# Start of Extracted data
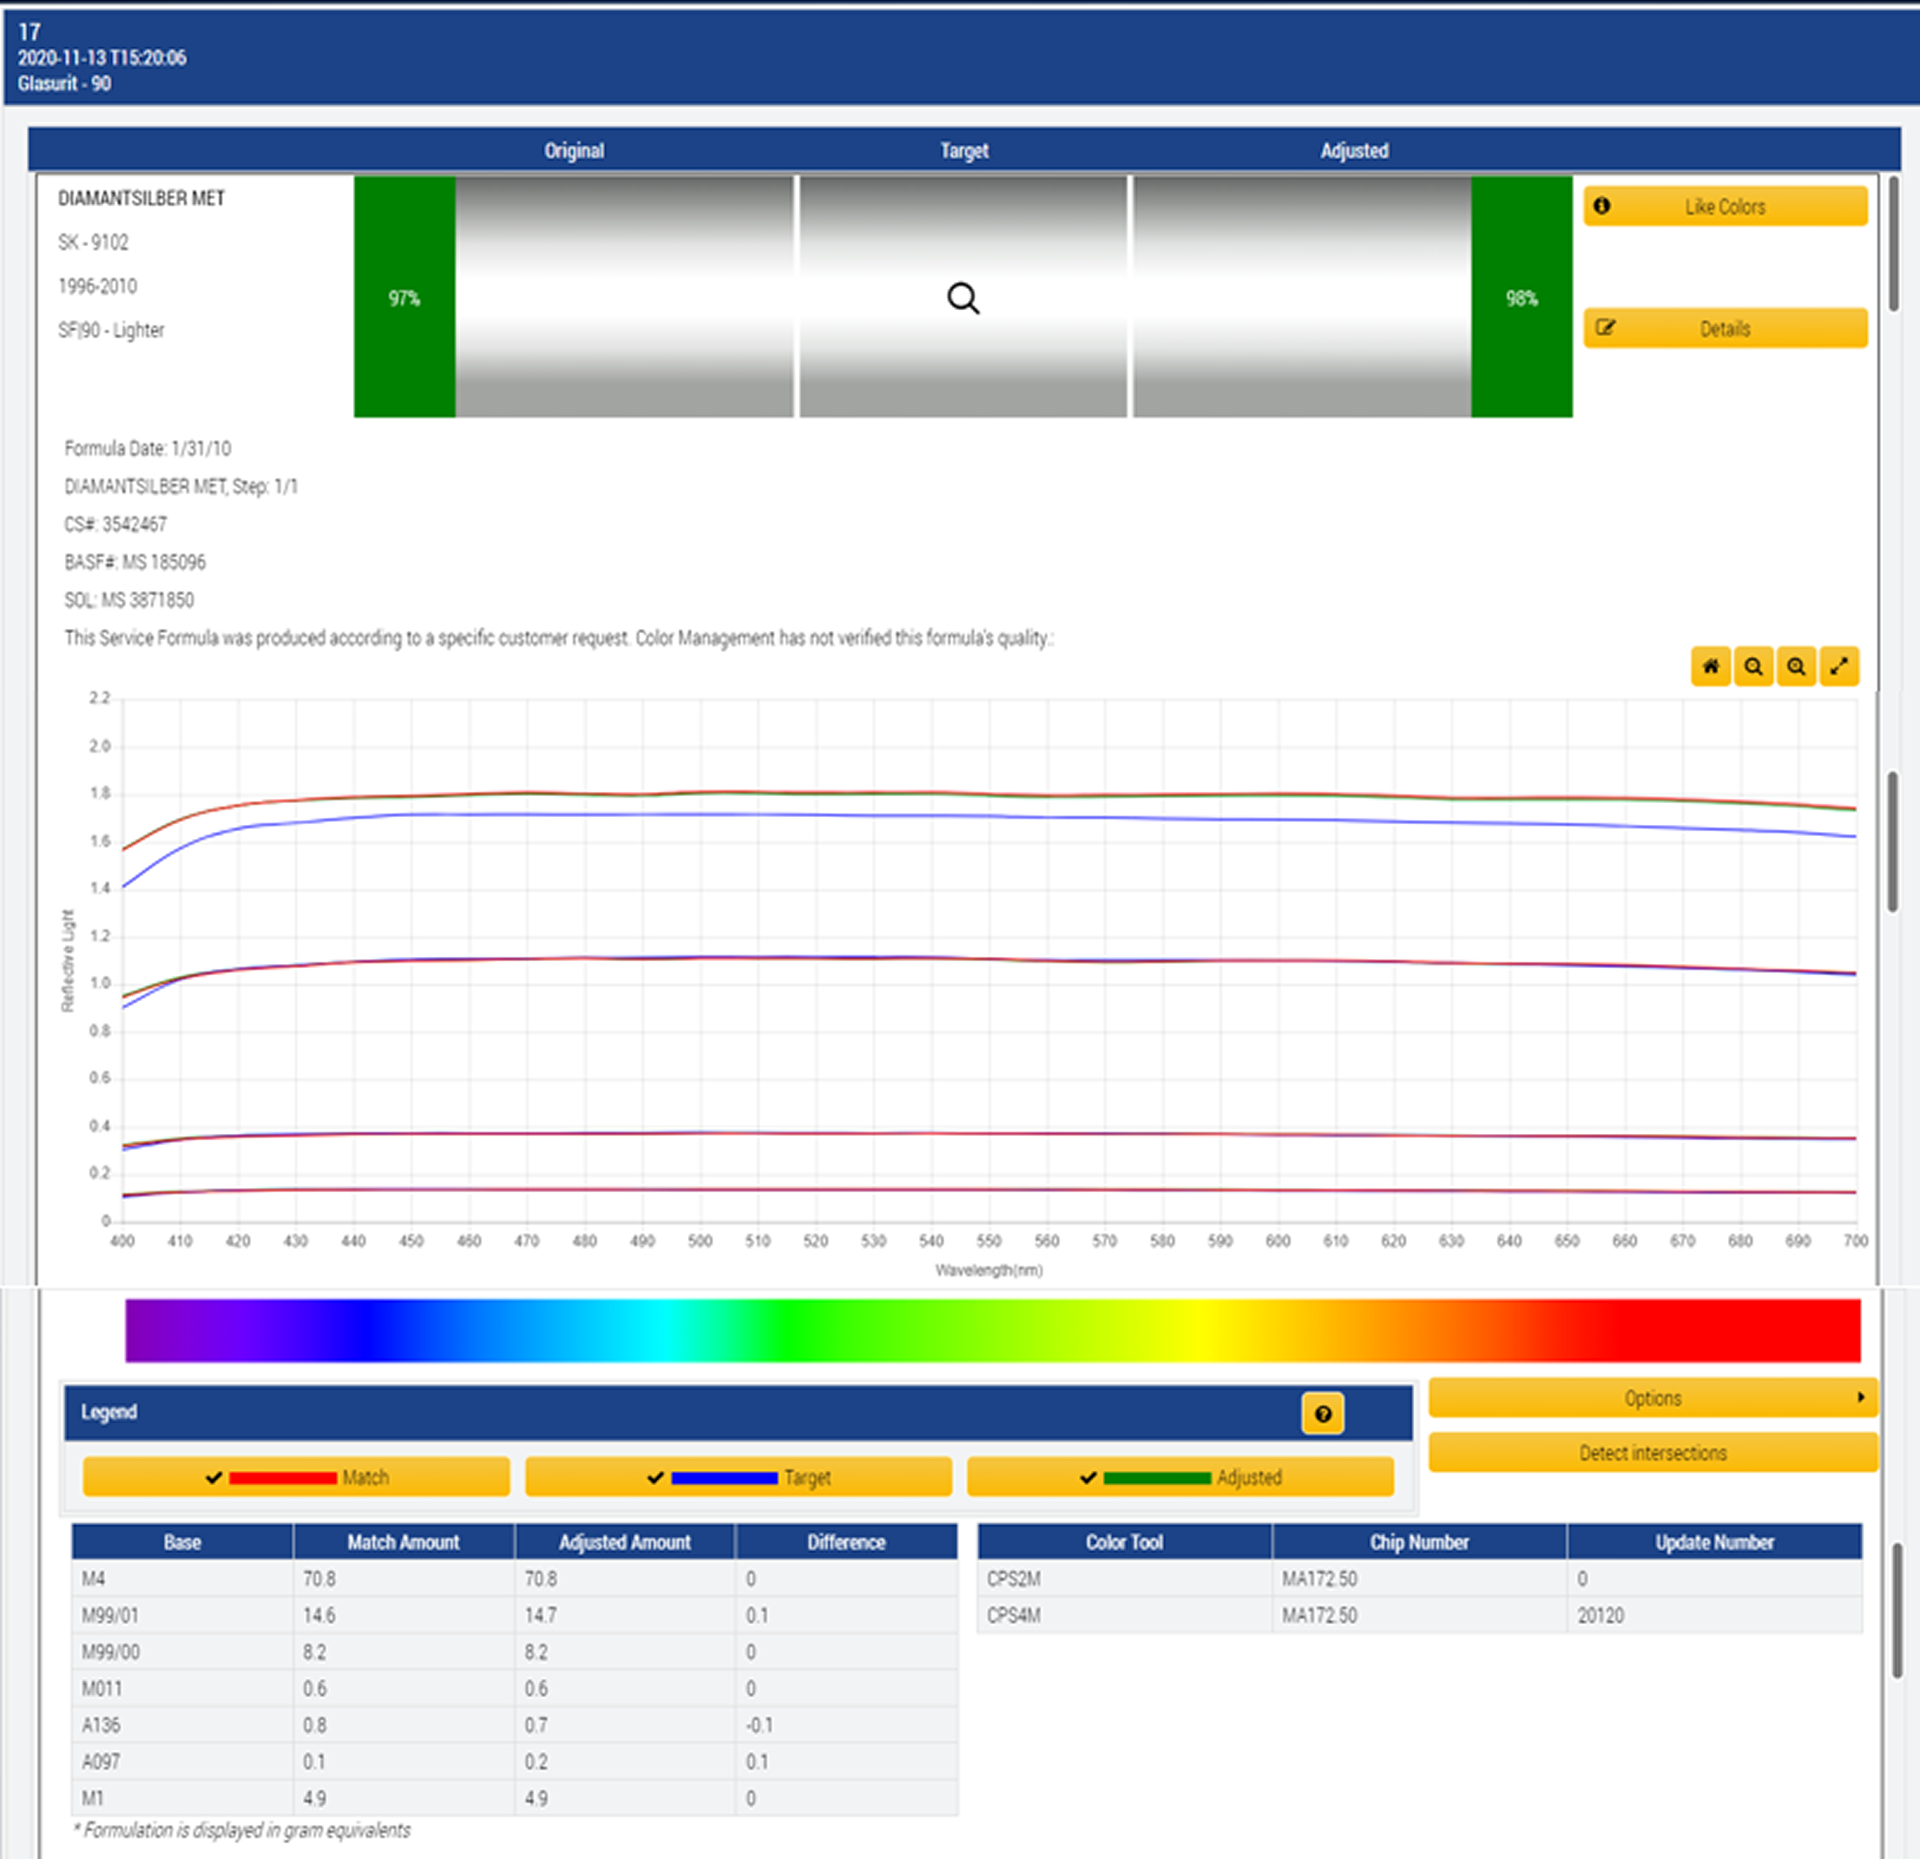Toggle the green Adjusted curve visibility
The width and height of the screenshot is (1920, 1859).
point(1180,1477)
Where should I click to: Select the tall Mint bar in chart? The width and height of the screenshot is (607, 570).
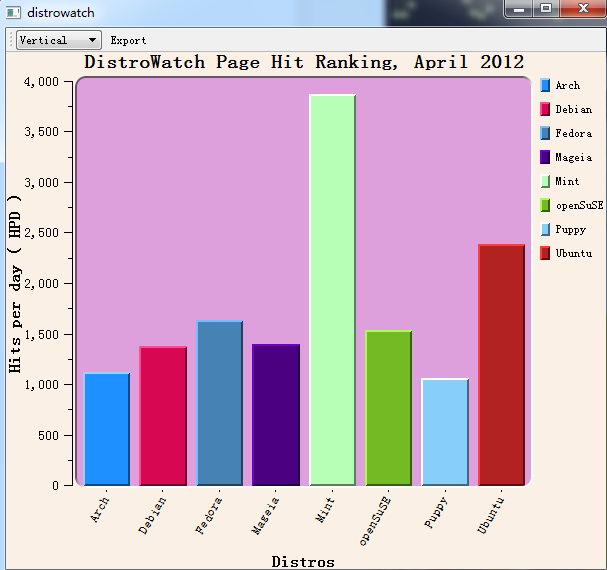pos(332,290)
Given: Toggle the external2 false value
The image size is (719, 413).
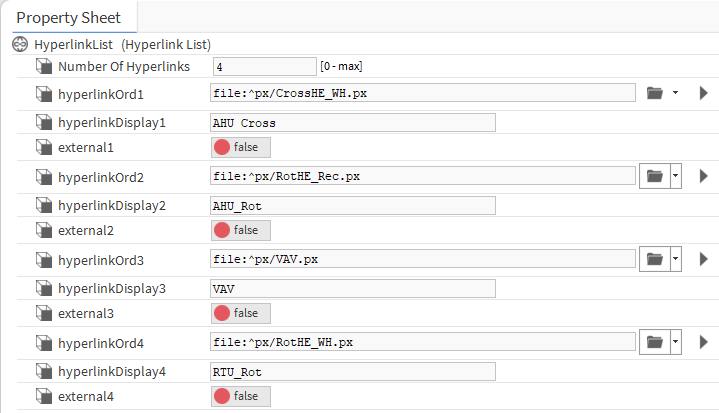Looking at the screenshot, I should point(240,230).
# End of Extracted data
■ Direction
Render every line of the listing above as a Markdown table with the columns "No." and "Text", numbering the rows and leaving out blank lines. Omit the pictures.

■ Output for this exercise
| No. | Text |
|---|---|
| 1 | Toggle the green Adjusted curve visibility |
| 2 | The width and height of the screenshot is (1920, 1859). |
| 3 | point(1180,1477) |
| 4 | Where should I click to: Select the tall Mint bar in chart? The width and height of the screenshot is (607, 570). |
| 5 | pos(332,290) |
| 6 | Given: Toggle the external2 false value |
| 7 | The image size is (719, 413). |
| 8 | Looking at the screenshot, I should point(240,230). |